The dataset is divided into training and testing data
Training data
Audio files: 6705 audio files in 16 bit stereo wav format sampled at 44.1kHz. They are excerpts of 3 seconds from more than 2000 distinct recordings.
Annotations: The annotation of the predominant instrument of each excerpt is both in the name of the containing folder, and in the file name: cello (cel), clarinet (cla), flute (flu), acoustic guitar (gac), electric guitar (gel), organ (org), piano (pia), saxophone (sax), trumpet (tru), violin (vio), and human singing voice (voi). The number of files per instrument are: cel(388), cla(505), flu(451), gac(637), gel(760), org(682), pia(721), sax(626), tru(577), vio(580), voi(778).
Additionally, some of the files have annotation in the filename regarding the presence ([dru]) or non presence([nod]) of drums, and the musical genre: country-folk ([cou_fol]), classical ([cla]), pop-rock ([pop-roc]), latin-soul ([lat-sou]).
These data include music from the actual and various decades from the past century, thus differing in audio quality to a great extent. It further covers a great variability in the musical instrument types, performers, articulations, as well as general recording and production styles. In addition, we tried to maximize the distribution spread of musical genres inside the collection to prevent the extraction of information related to genre characteristics. Two students were paid to obtain the data for 11 pitched instruments from the pre-selected music tracks, with the objective of extracting excerpts containing a continuous presence of a single predominant target instrument. Hence, assigning more than one instrument to a given excerpt was not allowed.
Testing data
Audio: 2874 excerpts in 16 bit stereo wav format sampled at 44.1kHz.
Annotation files:
The annotations for an excerpt named: “excerptName.wav” are given in “excerptName.txt”. More than one instrument may be annotated in each excerpt, one label per line.
This part of the dataset contains excerpts from a diversity of western musical genres, with varied instrumentations, and it is derived from the original testing dataset from Fuhrmann (http://www.dtic.upf.edu/~ffuhrmann/PhD//). No tracks from the training data were included in the dataset. Two subjects were paid for annotating half of the collection. After completion, the data was swapped among the subjects in order to double-check the annotation. Moreover the generated annotations were reviewed by a third person to guarantee maximum possible correctness of the data. 10 initially selected pieces were discarded after this process because they were too difficult to get enough agreement.

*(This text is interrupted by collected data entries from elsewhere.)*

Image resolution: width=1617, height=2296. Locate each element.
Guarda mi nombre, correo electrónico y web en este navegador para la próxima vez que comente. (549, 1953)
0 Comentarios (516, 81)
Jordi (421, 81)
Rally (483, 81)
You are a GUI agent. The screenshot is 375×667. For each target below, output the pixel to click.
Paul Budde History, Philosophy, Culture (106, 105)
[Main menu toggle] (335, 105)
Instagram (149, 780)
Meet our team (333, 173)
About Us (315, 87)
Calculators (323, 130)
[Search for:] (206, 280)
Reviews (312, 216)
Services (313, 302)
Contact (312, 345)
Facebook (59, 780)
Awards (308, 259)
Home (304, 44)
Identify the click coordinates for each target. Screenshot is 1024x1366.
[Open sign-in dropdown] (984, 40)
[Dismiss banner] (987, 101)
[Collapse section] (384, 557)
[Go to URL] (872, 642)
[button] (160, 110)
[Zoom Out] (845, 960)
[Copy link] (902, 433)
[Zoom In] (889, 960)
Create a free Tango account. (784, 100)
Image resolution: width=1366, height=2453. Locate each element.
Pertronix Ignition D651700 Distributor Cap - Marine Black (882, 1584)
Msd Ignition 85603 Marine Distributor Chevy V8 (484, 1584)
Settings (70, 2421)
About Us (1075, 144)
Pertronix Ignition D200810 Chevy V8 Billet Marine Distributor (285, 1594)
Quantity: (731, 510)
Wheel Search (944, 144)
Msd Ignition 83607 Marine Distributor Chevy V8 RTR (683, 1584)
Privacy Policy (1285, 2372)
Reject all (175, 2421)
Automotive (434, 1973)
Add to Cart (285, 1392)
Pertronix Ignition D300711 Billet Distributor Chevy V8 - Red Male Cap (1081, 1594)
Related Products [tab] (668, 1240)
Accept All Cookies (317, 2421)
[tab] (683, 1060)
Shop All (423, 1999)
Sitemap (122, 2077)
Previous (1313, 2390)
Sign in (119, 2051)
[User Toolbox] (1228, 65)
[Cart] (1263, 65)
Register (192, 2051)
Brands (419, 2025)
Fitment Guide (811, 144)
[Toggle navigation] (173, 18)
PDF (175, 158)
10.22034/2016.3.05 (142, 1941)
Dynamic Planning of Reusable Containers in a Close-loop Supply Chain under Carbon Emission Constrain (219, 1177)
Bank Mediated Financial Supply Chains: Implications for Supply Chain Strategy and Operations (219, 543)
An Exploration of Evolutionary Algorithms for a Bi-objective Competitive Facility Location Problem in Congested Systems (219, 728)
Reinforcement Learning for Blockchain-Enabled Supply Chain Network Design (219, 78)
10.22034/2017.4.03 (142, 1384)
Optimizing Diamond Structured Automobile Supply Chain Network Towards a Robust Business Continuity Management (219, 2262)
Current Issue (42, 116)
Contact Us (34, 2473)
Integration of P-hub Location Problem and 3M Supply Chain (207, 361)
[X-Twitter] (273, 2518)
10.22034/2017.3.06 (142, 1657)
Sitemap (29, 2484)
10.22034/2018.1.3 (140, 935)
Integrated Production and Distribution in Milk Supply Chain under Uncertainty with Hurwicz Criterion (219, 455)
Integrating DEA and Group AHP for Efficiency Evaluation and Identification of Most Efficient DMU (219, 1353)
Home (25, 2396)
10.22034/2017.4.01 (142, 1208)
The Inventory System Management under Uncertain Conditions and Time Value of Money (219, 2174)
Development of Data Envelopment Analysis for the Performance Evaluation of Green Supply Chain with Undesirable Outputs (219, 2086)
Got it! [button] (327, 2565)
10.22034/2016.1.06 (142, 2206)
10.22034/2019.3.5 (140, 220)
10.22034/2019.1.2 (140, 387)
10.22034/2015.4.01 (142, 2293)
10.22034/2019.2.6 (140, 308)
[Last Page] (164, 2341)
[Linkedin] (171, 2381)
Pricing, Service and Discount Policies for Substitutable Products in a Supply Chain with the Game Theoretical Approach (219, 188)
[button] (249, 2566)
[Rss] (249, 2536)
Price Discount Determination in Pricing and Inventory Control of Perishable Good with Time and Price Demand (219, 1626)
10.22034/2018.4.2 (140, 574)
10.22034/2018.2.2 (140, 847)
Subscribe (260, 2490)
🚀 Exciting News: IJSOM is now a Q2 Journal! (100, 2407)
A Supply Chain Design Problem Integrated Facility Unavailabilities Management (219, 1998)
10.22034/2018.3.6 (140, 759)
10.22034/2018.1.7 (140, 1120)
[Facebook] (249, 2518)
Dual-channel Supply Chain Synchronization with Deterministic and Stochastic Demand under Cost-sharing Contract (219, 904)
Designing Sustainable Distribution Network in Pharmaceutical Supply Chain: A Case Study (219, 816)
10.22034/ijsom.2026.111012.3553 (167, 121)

To build the IRMAS dataset, we divided each file from the original dataset into excerpts, which have the following properties: 1) the annotated instruments are the same in the whole excerpt, 2) the length is between 5 and 20 seconds, and 3) the excerpts are stereo. The first property allows us to disregard segmentation according to the instrumentation into the recognition evaluation, since the presence of instruments typically changes amongst or even within sections of a music piece. The second property ensures that the instrument labeling process has enough information to output the labels with a certain confidence. The third property corresponds to the use case of interest: professionally produced music recordings, in stereo format. Compared to the original dataset, we include only the annotations of the considered pitched instruments: cello (cel), clarinet (cla), flute (flu), acoustic guitar (gac), electric guitar (gel), organ (org), piano (pia), saxophone (sax), trumpet (tru), violin (vio), and human singing voice (voi). Other instruments such as bass, percussion or sections such as brass or strings are thus not included in the annotations.